The collapse of oil prices from US $ 100 per barrel in 2014 to US $ 70 today may well be a temporary phenomenon. So watch out for oil prices it is well capable of derailing economic growth on its own and of delivering body blows to our civilisation.

Our modern industrial civilisation comes at a heavy environmental price. The bounty of the earth has enabled our civilisation to offset environmental costs. Left unchecked, these costs directly diminish human welfare and trigger political unrest for Governments.

In response during the seventies, many industrialised countries passed legislation and created agencies to address environmental issues. The same phenomenon is now beginning to unfold in China and India after decades of wanton industrialisation and near total disregard for the environment.

In 1987, the Bruntland Commission report launched the “sustainable development” concept in an effort to accommodate environmental stewardship with the juggernaut of development. There are many definitions, but basically sustainable development means “development that meets the needs of the present without compromising the ability of future generations to meet their own needs”.

There are considerable philosophical conundrums with that definition. Development refers to a process that has a beginning, middle and an end, whereas sustainable development implies a process with no end in sight. After all, if it is sustainable, why stop?

Furthermore development implies expansion of economic activities and so to increased consumption of material and energy resources. With technical efficiencies it is sometimes possible to reduce resource consumption per monetary unit. Yet the growth of economic systems always outrun technical efficiencies thus aggregate consumption of resources increases.
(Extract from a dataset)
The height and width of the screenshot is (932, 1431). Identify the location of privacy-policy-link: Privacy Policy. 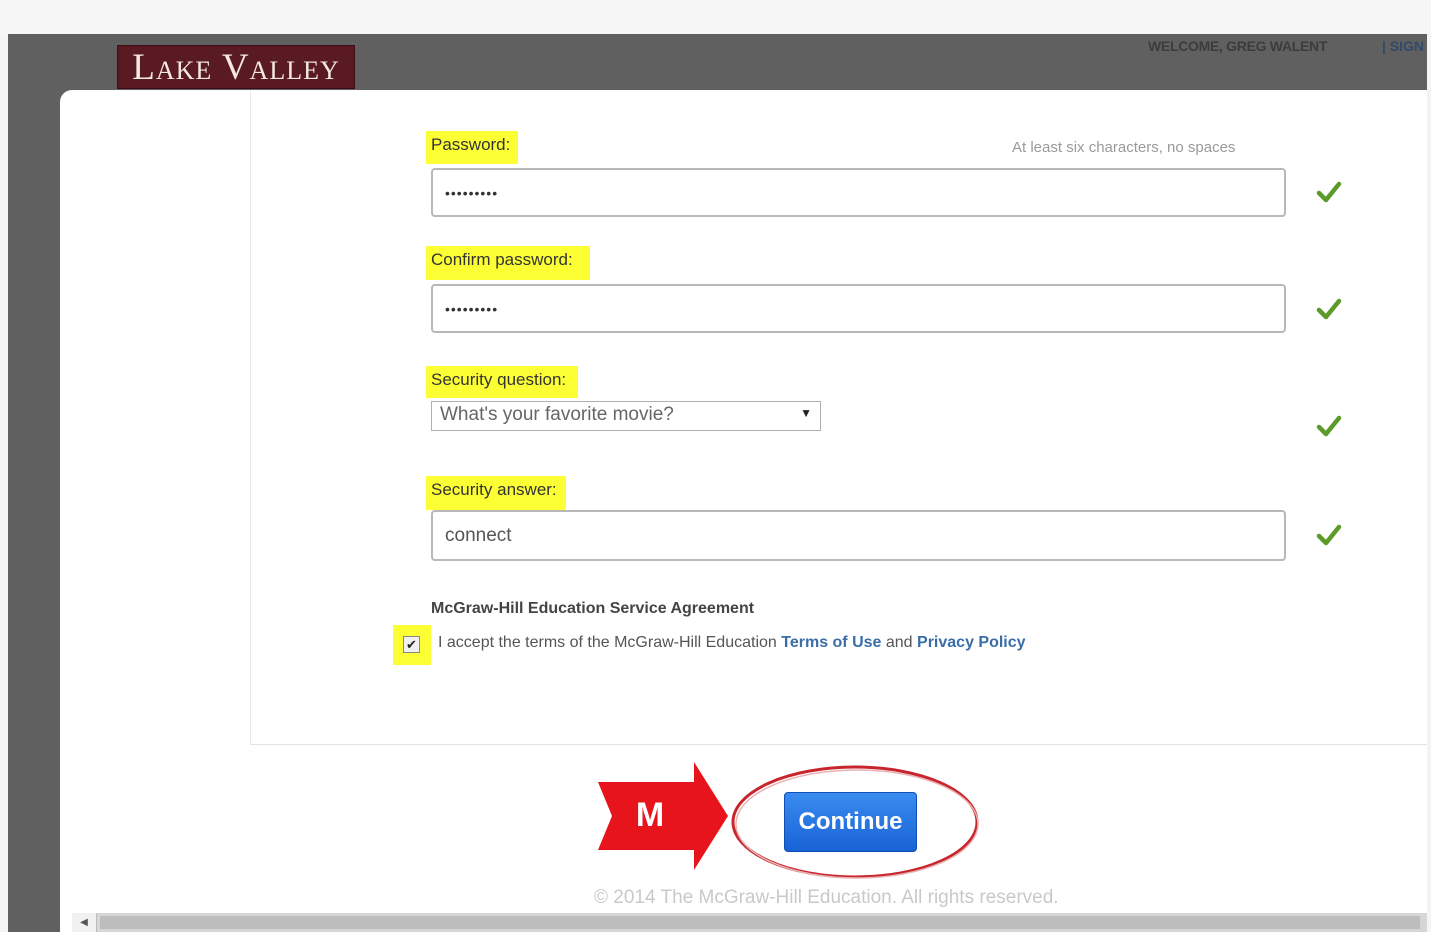
(972, 642).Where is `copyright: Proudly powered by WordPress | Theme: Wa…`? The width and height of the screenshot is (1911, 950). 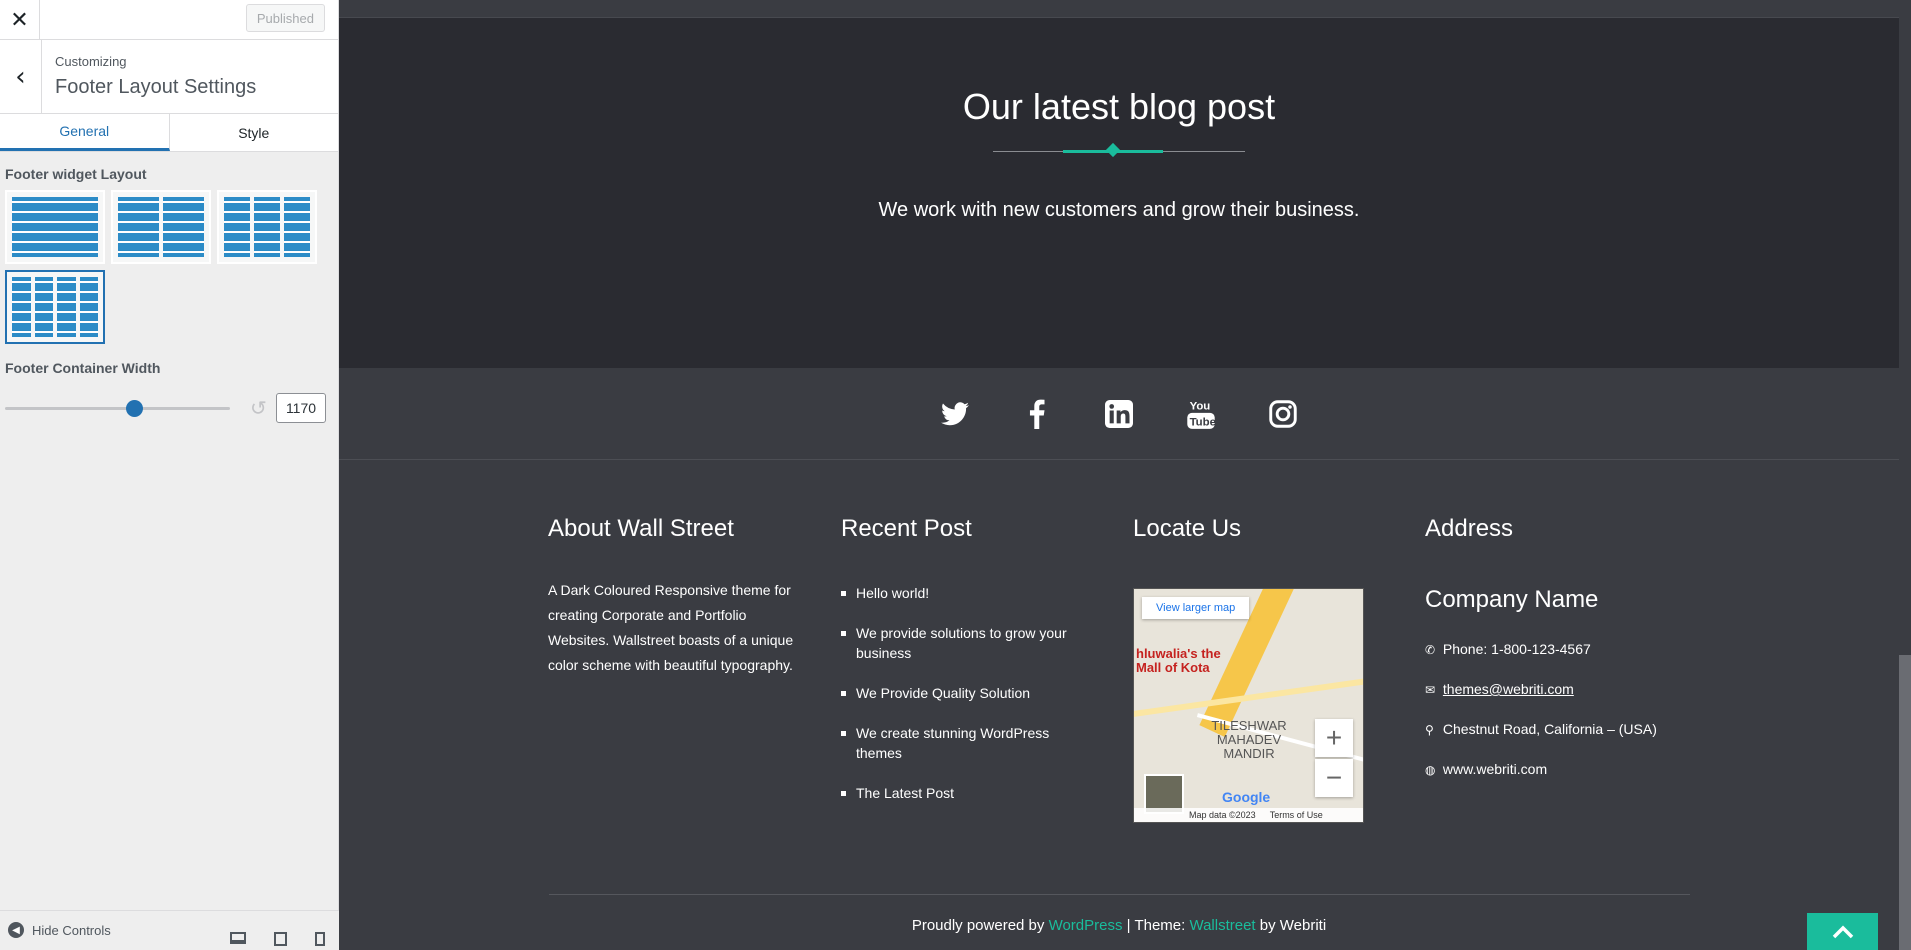 copyright: Proudly powered by WordPress | Theme: Wa… is located at coordinates (1119, 926).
To circumvent these obvious difficulties, the concept of circular economies has been invented whereby wastes are recycled anew and input back into the economy, similar to what nature does when dead organic matter is decomposed back into nutrients by micro-organisms and used by plants for new growth. However, modern economies recycle little of their wastes especially plastics and many of our technological gadgetry, such as ubiquitous cell phones, tablets, and personal computers, are still technically challenging to recycle.

The greatest and least discussed challenge to a transition to a fully circular economy is energy. Renewable energy is touted as the path to tread for the future. Let us examine that claim. All renewable energies ultimately come from the sun and it is a fact that the surface of the Earth receives from the sun far more energy in an hour than humanity uses in a year.
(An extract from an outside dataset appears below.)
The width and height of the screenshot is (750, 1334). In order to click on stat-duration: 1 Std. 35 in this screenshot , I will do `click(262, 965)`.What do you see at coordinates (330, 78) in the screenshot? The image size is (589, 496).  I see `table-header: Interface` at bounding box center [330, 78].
But then in a rhetorical leap, it is argued that this solar abundance will somehow translate itself into useable forms of energy thanks to technology so that our future is assured.
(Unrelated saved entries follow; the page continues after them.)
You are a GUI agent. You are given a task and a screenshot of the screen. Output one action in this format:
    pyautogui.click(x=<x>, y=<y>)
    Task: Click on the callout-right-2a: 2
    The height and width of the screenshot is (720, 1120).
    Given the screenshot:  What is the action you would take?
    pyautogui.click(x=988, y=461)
Yet this energy is diffused across the surface of the Earth and needs to be collected, concentrated and stocked into a useable form. Currently solar energies are exploited via thermal collectors for heat, solar panels or wind turbines for electricity or via biomass.

Liquid fuels essential for modern transports such as cars, lorries, ships or aircrafts are the Achilles’ heel of renewable energies as it is currently not possible to transform solar energies into liquid fuels except via bio-fuels whose available volumes are very small compared to oil based liquid fuels.

The current drive towards electric vehicles is a response to the pesky issue of renewable energies and transport. However, given that there are close to one billion land vehicles and only a few million of electric vehicles worldwide, the full electrification of land vehicles will require decades, even when assuming that it is entirely technically feasible. Reality is that technical hurdles are still extant concerning the power storage capacity, speed of recharge and durability of batteries. As for air and maritime transport there are NO substitutes for oil based fuels given that electrification is currently unfeasible.

In view of the above we can only conclude that sustainable development appears to be a mirage.